But, more and more, he’s becoming my true love. We sat on the phone last night talking until 3 a.m., just like we did when we first met about nine months ago.

And the conversation was so pure, so delightful and so… us.
See, the thing that worked so well with us is that we were genuine with one another.

He had come into my life when I was sick of the dating scene and it’s destruction and drama. I was content with being single…not completely satisfied, but content. Besides, there’s two other little people I have to factor into my dating equation – my kids.

Before he even got involved with me, he made one of the most important decisions – he chose to love them, and know them as much, if not more, than he loves me.
He knows the intricacies of their lives, just like he’s taken time to know the intricacies of mine.
He knows what makes me happy – from plastering pictures of our smiling faces all over my bedroom wall to putting a pint of chocolate chip cookie dough ice cream in my freezer.
He knows how my daughter loves Hannah Montana, and he listens to her tunes (as horrible as they can be, lol) with the patience of Job.
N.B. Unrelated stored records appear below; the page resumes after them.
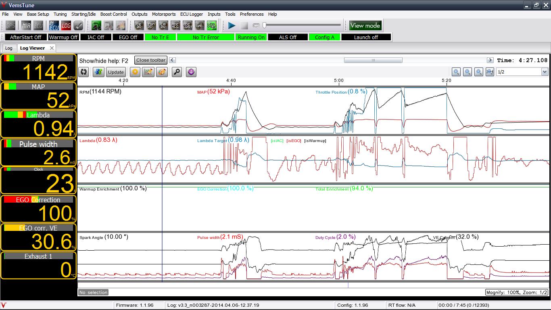Screen dimensions: 551x310
Task: Click the ADC CUST toolbar icon
Action: [188, 26]
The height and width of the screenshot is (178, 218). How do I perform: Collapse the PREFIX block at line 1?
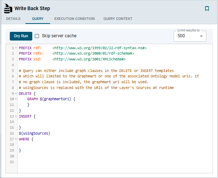(16, 48)
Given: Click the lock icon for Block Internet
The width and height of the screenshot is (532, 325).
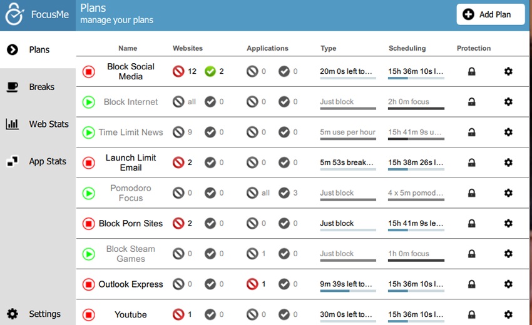Looking at the screenshot, I should (472, 102).
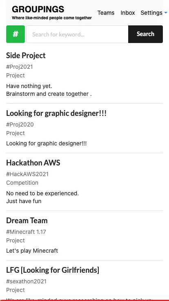Click the Competition category label
The image size is (169, 301).
click(x=22, y=183)
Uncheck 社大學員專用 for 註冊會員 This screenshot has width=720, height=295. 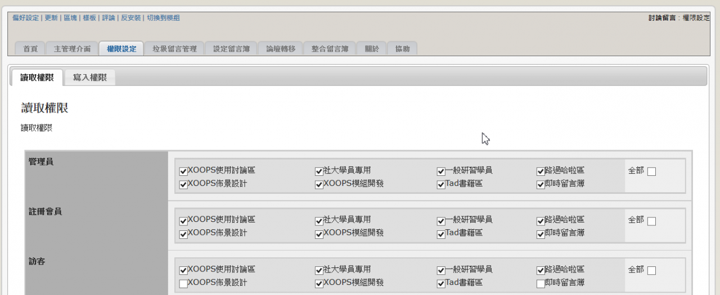[x=319, y=221]
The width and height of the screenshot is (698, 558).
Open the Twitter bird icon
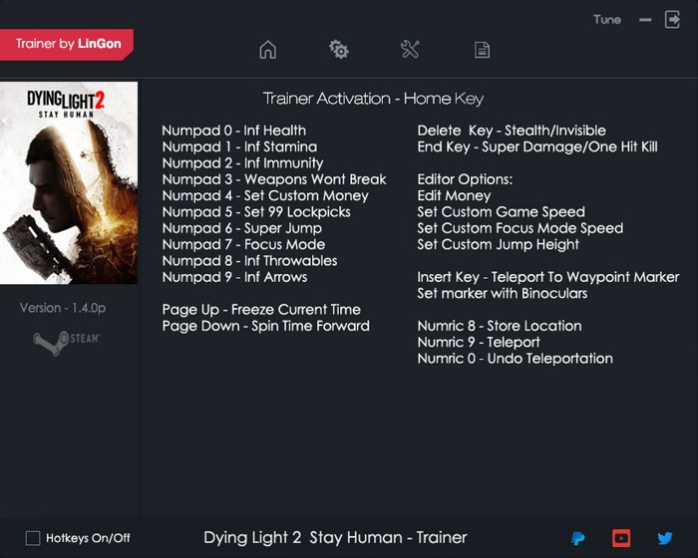point(665,538)
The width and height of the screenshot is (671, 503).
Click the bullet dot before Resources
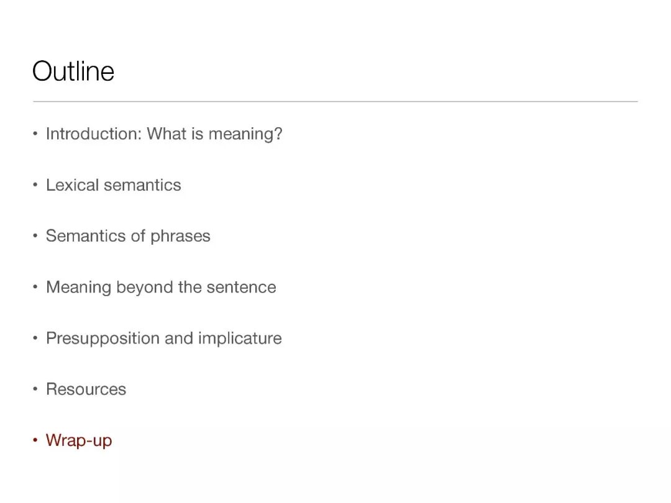[35, 390]
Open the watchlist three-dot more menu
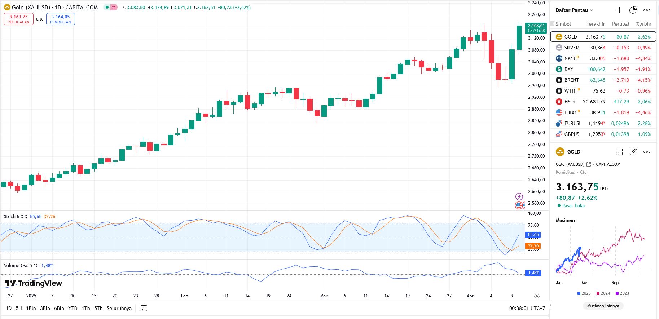The height and width of the screenshot is (319, 659). point(647,10)
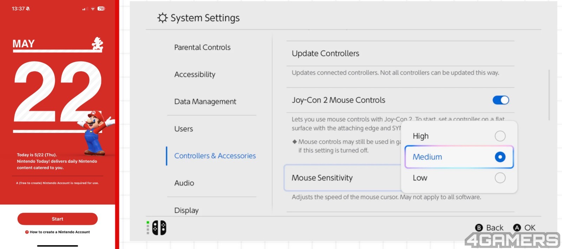
Task: Click the System Settings gear icon
Action: (x=162, y=18)
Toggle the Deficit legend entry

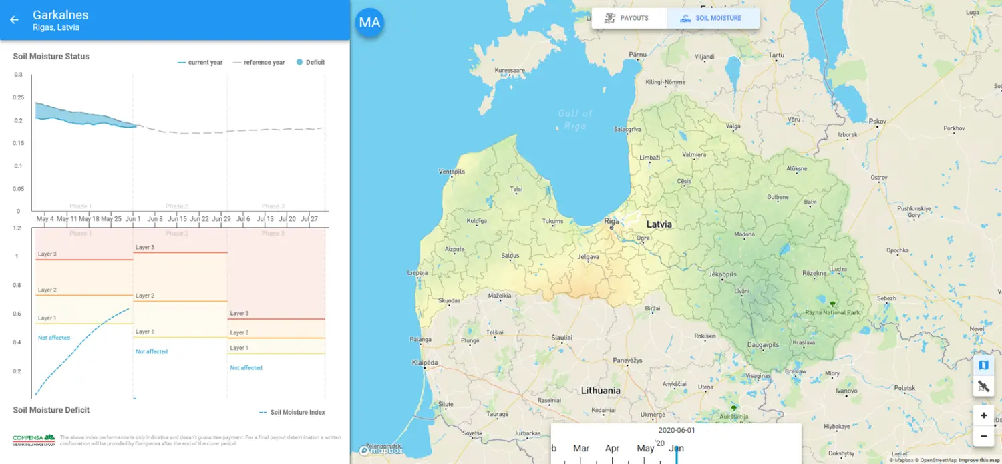312,62
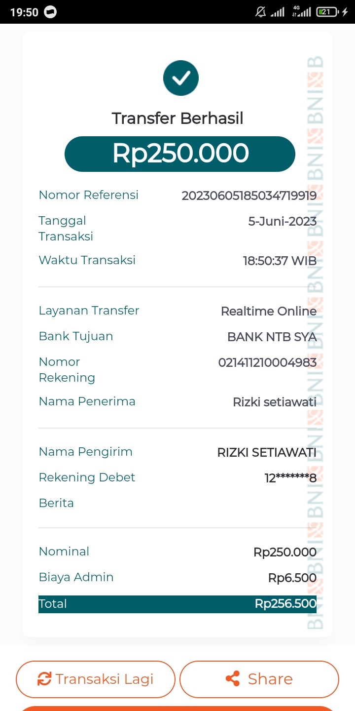
Task: Tap the orange button at screen bottom
Action: [178, 708]
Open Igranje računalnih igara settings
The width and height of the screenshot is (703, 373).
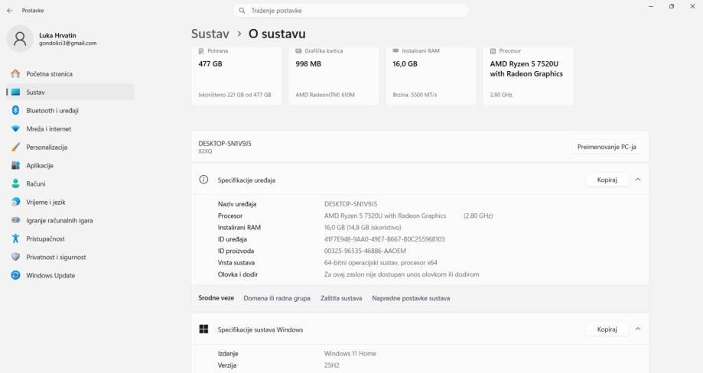60,220
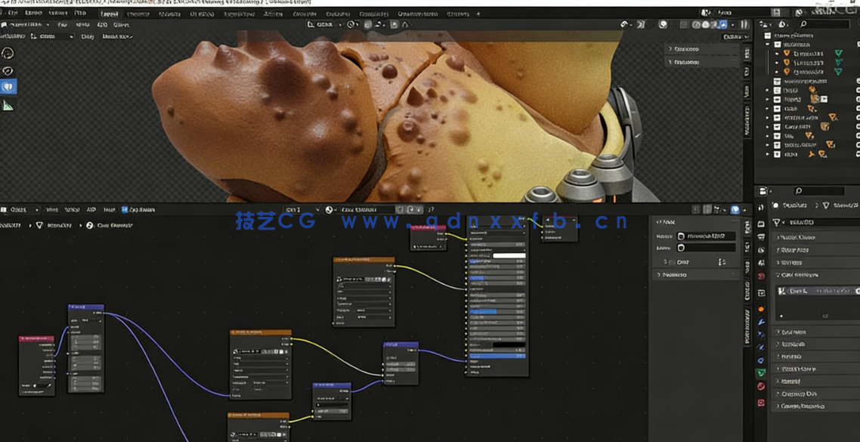
Task: Open the Add menu in the Shader Editor header
Action: point(90,210)
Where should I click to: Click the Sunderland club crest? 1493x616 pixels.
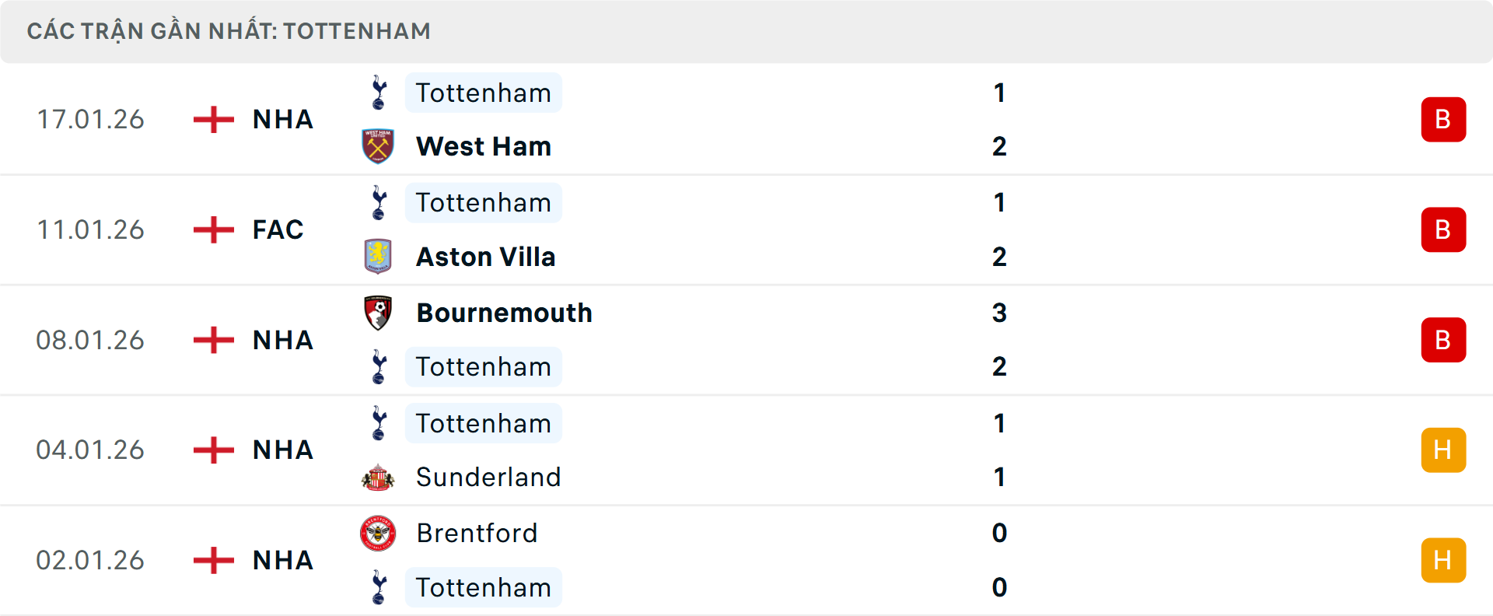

And he has crowned my son, Junior Buckets on the basketball court.

We’re fam.

We’ve talked through our hopes, hurts, joys and pains.
It’s the cement that’s bonded our bond.
And, now, we’re at the point where my “single” status could be morphing into a new title that has everything to do with a life commitment rather than a dating title.

It’s a beautiful thing.
But I could never have appreciated him, or his goodness without the complexities of my single days.
So, for what it’s worth, heed the lessons. Feel the pain. Enjoy your highs (which include dancing, flirting or talking with whoever) while you can.
And, know the difference between a good man and a good time.

I’m glad I’ve got a good man who’s made it a priority to give me the best times of my life.

Single shouldn’t mean foolish December 22, 2008

Posted by MsLady in Uncategorized.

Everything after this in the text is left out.